Besides, I was Catholic. You pray, you receive the sacraments, you imitate the saints. What more guidance do you need? What, being in a state of grace isn't good enough for your precious snowflake self?

Frankly: No. It was not enough. All my life, true holiness felt unattainable to me. I wanted to master my vices, to be selfless and to turn the other cheek, to fill my days with prudence, justice, temperance, fortitude, faith, hope and love.

But it is hard to pursue virtue when you are quaking with anxiety, mired in depression or paralyzed with petty rages. And by “hard,” I mean it is impossible.

How do you rejoice in the Lord always when cannot stop crying? How do you forgive when you do not know how to stop replaying an insult on an endless loop? How do you die to self when you’re not completely sure who that self is? How do you thank God for God’s goodness when feeling good makes you feel guilty? How do you thirst after eternal life when the only thing that appeals to you is death?

How do you rejoice in the Lord always when cannot stop crying?

Therapy has been a literal Godsend for me. I finally realized you cannot rise and follow Christ if you are psychologically crippled. You can try, and God will honor your effort, but you won’t get far.

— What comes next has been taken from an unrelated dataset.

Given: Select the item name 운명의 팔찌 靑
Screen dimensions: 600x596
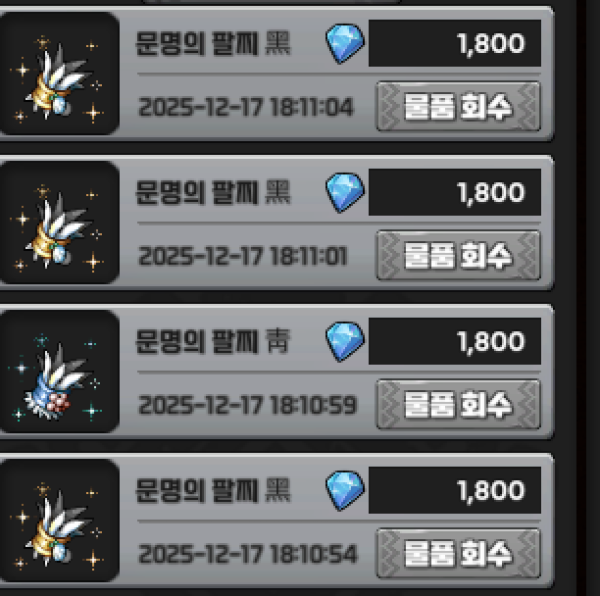Looking at the screenshot, I should [213, 341].
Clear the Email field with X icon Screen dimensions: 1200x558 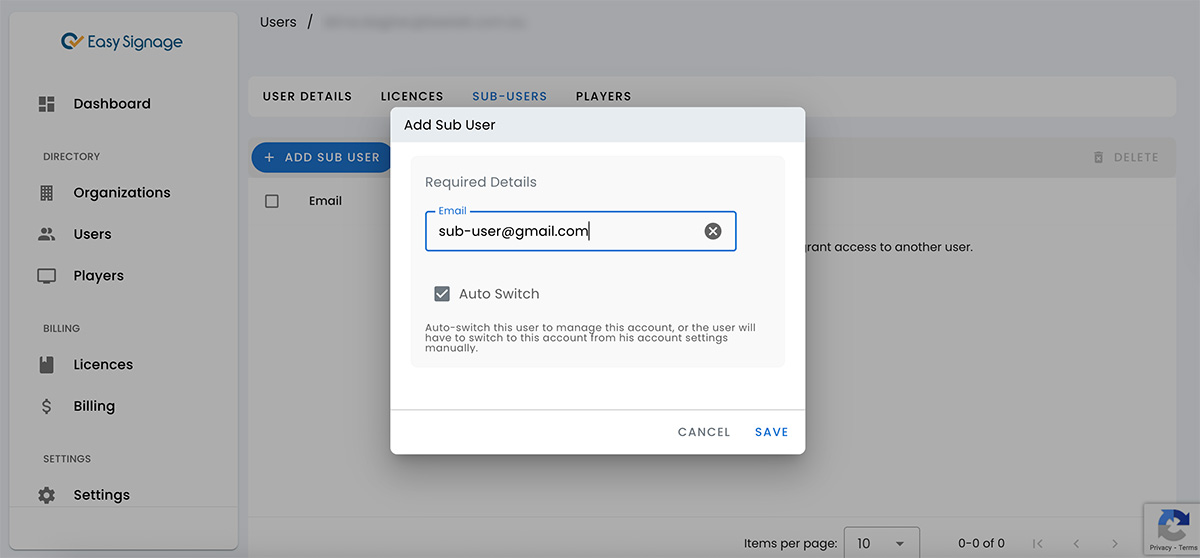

My therapist is not Catholic. I don’t know if he even believes in God. But he does respect my beliefs, and he does do God’s work, as so many therapists do. The good mental health practices I have been learning with him are strengthening and restoring me so I am freer to follow Christ.

The church says temptation is not sinful but giving in to temptation is. The church bids us to use our free will, rather than being a slave to our passions. Easier said than done! But my therapist has helped me to pause before reacting, to identify without guilt the emotions that come unbidden and then to deliberately choose how to act in a way that satisfies my conscience.

How do you thank God for God’s goodness when feeling good makes you feel guilty?

The church teaches humility, which means accepting who we are, in relation to God and others. How? In therapy, I am learning how to stop believing every negative judgment and rejecting every optimistic idea about myself and others.

Christ teaches us that he is present in every living person—but he can be awfully hard to see. My therapist is helping me deal with people simply and directly, rather than analyzing their potential hidden motivations. This makes most people far easier to treat with love.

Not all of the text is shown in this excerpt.